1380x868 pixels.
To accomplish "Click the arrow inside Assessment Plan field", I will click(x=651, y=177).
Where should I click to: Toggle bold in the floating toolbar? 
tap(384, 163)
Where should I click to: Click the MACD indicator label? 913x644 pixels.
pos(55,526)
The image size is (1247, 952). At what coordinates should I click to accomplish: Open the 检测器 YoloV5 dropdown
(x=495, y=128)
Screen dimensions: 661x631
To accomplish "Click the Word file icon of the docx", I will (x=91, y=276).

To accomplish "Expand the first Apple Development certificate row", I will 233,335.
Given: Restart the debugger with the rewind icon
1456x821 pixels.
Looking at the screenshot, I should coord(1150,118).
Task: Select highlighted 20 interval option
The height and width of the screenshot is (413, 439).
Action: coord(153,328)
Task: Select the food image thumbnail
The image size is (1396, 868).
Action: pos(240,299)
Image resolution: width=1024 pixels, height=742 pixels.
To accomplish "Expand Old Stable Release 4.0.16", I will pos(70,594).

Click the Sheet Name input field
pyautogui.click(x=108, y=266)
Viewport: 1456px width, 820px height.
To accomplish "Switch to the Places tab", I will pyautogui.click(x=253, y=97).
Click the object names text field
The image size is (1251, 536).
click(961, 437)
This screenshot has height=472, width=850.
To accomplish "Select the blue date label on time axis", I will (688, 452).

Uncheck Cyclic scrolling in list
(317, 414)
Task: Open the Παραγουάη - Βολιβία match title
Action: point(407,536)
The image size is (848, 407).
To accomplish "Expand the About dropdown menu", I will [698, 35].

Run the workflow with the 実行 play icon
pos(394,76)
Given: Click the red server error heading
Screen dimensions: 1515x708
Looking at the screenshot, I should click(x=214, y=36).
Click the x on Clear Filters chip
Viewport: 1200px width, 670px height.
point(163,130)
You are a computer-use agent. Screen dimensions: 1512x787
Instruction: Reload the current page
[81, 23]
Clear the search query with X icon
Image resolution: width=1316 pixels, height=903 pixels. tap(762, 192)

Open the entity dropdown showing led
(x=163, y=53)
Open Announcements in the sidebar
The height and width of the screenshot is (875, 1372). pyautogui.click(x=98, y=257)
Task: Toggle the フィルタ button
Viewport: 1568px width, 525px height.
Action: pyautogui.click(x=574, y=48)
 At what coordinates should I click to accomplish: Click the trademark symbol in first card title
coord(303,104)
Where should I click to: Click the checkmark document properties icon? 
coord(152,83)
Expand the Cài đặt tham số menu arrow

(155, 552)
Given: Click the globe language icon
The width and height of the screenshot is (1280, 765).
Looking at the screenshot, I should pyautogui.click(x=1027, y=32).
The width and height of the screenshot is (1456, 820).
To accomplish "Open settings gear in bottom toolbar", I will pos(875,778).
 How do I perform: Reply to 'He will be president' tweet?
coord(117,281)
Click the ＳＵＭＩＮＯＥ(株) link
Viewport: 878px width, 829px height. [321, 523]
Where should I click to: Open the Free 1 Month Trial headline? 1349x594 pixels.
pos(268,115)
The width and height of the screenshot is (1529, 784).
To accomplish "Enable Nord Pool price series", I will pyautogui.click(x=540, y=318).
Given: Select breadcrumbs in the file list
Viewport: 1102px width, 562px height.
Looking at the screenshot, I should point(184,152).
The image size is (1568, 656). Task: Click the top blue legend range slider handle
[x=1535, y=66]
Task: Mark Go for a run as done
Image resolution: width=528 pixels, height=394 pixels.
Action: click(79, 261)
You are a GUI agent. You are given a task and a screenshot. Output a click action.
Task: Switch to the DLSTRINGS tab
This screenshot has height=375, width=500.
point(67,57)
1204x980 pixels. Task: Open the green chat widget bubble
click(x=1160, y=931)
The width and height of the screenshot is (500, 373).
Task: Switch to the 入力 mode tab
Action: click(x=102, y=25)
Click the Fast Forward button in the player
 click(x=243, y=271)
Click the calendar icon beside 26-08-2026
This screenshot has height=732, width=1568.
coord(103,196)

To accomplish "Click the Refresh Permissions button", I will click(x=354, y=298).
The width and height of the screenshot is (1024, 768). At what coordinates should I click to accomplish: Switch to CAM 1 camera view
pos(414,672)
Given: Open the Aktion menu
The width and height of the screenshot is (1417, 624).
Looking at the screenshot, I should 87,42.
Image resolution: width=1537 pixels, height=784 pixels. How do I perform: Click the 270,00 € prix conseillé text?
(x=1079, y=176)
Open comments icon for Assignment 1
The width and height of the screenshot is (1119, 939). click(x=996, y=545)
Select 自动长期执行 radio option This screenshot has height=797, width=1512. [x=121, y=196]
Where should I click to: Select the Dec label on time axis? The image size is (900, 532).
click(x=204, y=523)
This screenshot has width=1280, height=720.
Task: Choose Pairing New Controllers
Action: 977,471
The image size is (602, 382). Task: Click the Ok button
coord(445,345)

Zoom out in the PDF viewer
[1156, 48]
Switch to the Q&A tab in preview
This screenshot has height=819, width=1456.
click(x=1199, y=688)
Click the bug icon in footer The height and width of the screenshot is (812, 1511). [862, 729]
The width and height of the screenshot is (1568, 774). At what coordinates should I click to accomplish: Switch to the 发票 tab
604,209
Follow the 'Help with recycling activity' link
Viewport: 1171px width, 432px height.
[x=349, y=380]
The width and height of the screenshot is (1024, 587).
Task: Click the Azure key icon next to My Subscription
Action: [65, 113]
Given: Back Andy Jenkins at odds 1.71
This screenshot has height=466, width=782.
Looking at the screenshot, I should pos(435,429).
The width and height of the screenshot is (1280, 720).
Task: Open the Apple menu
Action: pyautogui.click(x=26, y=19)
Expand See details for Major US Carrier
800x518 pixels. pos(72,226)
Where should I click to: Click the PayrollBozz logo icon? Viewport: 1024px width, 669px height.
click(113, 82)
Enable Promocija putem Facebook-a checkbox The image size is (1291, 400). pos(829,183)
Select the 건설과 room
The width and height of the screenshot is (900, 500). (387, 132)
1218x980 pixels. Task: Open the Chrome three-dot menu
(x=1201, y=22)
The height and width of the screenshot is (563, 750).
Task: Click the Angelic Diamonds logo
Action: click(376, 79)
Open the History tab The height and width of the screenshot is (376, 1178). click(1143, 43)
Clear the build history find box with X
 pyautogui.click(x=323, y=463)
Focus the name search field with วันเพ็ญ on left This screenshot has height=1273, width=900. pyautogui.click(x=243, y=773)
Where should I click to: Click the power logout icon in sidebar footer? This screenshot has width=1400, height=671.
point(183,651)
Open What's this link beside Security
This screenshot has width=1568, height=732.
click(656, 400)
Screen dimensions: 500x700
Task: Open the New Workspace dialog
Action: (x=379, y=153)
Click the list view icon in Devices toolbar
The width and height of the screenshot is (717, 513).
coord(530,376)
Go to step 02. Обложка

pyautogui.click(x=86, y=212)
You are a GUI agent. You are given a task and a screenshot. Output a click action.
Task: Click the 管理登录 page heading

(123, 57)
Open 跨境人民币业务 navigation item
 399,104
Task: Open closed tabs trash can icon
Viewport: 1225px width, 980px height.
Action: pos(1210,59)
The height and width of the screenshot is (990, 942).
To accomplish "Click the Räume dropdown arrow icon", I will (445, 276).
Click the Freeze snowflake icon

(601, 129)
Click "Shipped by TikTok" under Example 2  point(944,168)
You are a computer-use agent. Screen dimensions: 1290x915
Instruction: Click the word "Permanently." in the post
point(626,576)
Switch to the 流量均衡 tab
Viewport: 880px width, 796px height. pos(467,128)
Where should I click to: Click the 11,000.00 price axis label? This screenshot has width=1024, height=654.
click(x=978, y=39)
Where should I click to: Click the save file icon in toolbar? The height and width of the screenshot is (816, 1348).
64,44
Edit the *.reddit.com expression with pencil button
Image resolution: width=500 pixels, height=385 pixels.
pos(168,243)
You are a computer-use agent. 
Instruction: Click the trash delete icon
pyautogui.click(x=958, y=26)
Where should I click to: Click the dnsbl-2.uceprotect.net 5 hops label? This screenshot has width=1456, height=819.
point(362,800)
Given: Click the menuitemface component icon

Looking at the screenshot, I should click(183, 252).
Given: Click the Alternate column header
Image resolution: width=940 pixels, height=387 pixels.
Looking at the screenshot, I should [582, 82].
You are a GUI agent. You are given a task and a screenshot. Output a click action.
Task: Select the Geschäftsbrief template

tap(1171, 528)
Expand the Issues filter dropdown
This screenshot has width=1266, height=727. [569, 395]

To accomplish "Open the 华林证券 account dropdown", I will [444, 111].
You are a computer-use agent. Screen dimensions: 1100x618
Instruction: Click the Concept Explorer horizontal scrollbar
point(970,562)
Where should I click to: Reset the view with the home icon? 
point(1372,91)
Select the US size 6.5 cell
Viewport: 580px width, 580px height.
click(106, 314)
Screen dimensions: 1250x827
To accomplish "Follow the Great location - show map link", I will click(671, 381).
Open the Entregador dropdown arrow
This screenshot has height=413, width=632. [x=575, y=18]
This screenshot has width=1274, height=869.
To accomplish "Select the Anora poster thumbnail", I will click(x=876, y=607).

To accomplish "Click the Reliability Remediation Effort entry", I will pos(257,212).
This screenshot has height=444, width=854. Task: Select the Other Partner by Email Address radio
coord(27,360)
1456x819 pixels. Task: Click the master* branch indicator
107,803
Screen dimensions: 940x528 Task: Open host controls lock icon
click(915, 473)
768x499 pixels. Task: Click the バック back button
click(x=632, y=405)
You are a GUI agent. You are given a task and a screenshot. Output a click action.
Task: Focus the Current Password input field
========
Print the entries from the line with "Click the list view icon in Devices toolbar" to the line with "Action: pos(1210,59)", reproducing every line verbatim.

Click the list view icon in Devices toolbar
The width and height of the screenshot is (717, 513).
coord(530,376)
Go to step 02. Обложка

pyautogui.click(x=86, y=212)
You are a GUI agent. You are given a task and a screenshot. Output a click action.
Task: Click the 管理登录 page heading

(123, 57)
Open 跨境人民币业务 navigation item
 399,104
Task: Open closed tabs trash can icon
Viewport: 1225px width, 980px height.
Action: pos(1210,59)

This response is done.